3 min read

Stokes Sits Out with the Ball as Australia Tighten Grip

England left Adelaide on Friday night with more questions than answers about Ben Stokes’ ability to bowl, after their captain opted against using himself throughout Australia’s second-innings surge towards what already looks a match-defining lead.

Stokes sent down 19 overs on day one but – despite possessing England’s best bowling average of the series (25.87) and four first-innings wickets – never loosened the shoulders in Australia’s 66-over reply. His absence coincided with the hosts converting an 85-run advantage into a daunting 356 by stumps, Travis Head cracking a second hundred of the series and Alex Carey adding a rapid half-century.

Stokes had earlier ground out an 83 that kept England afloat at 286, an innings that spanned more than five hours and included long spells the previous evening when temperatures nudged 41°C. By close of play on Thursday he was stretching between overs and struggling to stomach the energy drinks being thrust at him. On Friday evening he trudged off gingerly, rubbing his back and neck.
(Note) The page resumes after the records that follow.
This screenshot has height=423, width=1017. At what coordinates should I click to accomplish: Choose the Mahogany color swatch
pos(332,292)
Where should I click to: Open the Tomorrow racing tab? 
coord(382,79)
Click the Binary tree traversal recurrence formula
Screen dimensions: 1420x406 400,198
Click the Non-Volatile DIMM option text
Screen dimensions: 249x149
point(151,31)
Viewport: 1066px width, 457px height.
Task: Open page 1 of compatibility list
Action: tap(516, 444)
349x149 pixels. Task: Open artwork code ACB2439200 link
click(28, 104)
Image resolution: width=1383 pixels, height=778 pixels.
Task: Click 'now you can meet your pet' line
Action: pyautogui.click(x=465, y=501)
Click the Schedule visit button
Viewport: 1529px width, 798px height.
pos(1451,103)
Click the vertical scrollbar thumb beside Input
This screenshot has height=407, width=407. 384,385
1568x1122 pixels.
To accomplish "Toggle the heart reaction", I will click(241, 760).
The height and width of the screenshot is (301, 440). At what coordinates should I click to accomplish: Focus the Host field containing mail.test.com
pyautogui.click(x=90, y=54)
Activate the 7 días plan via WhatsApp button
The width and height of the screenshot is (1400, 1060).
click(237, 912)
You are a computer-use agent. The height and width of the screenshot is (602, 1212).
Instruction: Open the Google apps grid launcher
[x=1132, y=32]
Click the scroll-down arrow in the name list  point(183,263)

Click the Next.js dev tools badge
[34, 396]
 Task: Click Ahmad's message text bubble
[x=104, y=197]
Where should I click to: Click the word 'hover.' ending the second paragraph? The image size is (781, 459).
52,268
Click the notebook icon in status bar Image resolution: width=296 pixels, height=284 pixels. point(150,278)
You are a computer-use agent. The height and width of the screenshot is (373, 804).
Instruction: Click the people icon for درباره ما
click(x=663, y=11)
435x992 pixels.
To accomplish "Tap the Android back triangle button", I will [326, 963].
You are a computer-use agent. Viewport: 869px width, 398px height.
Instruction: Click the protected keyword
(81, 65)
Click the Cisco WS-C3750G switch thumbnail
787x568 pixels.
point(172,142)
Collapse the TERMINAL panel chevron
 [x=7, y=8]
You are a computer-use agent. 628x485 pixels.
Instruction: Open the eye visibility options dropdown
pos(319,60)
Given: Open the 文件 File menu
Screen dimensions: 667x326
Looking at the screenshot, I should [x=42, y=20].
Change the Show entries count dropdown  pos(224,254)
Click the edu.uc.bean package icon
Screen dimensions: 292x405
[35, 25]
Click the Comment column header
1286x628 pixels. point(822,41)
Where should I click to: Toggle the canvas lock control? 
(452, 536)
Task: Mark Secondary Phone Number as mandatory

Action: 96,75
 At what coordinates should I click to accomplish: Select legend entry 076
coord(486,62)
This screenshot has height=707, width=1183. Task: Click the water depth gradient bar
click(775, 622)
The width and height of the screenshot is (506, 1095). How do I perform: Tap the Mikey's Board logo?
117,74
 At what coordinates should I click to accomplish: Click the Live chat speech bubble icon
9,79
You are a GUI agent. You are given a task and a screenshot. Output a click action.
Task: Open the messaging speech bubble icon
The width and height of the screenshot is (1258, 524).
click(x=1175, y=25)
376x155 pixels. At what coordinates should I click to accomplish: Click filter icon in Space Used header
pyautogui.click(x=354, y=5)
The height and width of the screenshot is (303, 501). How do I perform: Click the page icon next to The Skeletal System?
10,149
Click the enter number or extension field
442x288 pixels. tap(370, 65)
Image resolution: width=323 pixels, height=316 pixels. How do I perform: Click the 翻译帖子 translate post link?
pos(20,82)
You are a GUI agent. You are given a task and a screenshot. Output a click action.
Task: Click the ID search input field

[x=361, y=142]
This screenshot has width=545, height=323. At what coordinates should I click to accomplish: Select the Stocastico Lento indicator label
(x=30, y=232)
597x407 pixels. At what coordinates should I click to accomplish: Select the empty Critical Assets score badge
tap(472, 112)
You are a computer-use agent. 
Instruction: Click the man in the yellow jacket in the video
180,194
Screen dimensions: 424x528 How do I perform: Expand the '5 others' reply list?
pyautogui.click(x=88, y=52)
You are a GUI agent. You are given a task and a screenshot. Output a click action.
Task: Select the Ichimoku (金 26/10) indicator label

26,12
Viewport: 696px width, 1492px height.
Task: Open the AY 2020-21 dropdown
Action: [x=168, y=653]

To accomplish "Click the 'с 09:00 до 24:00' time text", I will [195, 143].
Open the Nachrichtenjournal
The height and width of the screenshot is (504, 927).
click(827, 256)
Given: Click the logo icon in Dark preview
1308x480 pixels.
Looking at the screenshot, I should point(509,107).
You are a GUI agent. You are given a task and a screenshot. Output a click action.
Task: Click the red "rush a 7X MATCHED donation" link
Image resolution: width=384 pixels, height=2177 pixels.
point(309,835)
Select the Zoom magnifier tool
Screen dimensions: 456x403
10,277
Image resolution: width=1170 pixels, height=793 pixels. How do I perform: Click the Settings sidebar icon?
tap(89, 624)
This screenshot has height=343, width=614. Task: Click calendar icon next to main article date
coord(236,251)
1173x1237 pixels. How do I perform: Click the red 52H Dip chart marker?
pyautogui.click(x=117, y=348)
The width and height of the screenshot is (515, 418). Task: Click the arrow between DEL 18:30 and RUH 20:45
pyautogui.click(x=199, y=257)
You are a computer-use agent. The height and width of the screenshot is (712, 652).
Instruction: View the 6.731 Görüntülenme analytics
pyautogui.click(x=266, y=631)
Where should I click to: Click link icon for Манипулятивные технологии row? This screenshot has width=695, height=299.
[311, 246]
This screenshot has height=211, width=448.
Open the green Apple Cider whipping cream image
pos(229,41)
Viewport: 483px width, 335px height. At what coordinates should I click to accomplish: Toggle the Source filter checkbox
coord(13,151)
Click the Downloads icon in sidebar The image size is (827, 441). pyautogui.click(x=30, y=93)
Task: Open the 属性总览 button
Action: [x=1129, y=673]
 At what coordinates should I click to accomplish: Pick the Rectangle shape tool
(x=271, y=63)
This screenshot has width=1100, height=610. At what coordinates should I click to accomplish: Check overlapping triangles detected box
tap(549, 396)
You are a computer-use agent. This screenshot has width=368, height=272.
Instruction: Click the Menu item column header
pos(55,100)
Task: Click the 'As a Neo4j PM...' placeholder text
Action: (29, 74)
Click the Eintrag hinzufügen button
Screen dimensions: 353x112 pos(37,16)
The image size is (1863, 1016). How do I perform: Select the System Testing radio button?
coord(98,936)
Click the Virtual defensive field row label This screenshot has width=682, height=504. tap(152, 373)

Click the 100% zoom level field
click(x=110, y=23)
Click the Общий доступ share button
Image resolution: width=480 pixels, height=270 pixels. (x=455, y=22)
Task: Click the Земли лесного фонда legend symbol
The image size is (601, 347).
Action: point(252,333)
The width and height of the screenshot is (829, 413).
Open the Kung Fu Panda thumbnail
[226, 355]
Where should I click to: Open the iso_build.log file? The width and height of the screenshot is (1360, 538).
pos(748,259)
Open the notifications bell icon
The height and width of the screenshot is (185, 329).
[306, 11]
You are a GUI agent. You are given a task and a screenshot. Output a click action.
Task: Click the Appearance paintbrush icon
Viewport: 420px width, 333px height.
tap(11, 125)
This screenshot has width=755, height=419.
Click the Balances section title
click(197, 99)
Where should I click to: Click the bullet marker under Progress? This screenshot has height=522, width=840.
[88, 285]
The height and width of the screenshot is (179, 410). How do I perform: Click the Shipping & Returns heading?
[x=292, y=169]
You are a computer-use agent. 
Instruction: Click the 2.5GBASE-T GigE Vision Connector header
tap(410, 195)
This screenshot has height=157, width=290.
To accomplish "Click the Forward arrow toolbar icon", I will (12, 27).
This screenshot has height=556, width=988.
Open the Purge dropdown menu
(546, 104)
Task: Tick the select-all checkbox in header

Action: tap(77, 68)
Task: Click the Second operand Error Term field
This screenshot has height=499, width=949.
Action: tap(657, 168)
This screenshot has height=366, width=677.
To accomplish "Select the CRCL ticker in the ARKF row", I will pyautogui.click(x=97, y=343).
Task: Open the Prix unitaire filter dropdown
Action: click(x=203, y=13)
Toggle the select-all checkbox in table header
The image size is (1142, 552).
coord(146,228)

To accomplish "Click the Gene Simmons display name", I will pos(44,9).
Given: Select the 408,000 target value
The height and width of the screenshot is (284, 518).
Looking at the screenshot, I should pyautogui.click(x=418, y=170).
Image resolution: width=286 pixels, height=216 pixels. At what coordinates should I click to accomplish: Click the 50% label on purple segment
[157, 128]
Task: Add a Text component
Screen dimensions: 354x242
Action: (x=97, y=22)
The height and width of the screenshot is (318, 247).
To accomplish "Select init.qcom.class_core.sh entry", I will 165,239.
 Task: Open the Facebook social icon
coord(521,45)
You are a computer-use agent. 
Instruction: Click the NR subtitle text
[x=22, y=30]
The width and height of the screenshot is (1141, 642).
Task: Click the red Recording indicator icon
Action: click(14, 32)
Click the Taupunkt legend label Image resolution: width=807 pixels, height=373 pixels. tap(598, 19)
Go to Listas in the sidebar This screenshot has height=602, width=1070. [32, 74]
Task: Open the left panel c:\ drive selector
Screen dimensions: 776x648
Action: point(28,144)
Assistant coach Jeetan Patel could shed only partial light. “From what I understand, he’s pretty fit to bowl,” said Patel. “I think he’s just pretty knackered and he’s taken a lot out of himself to get through this point in the game.”

Patel accepted the effort required by Stokes’ knock had clearly emptied the tank. “The disappointment of the way he got out this morning… well not the way, it was a pretty good delivery… but all the work he had done to get to the position where he was, where we could press on again and push that partnership further… that took a lot out of him as well and then you get that early wicket and the energies are up and all of a sudden it’s not quite where you think it’s going.”

Pressed on whether the captain was in fact carrying an injury, Patel repeated: “From what we heard he was (fit). He didn’t bowl, but that’s probably a different discussion with him. I don’t actually know. My sense is he’s just pretty knackered. We all know he doesn’t do anything at 80%. Maybe he thought he was a risk, so he didn’t bowl.”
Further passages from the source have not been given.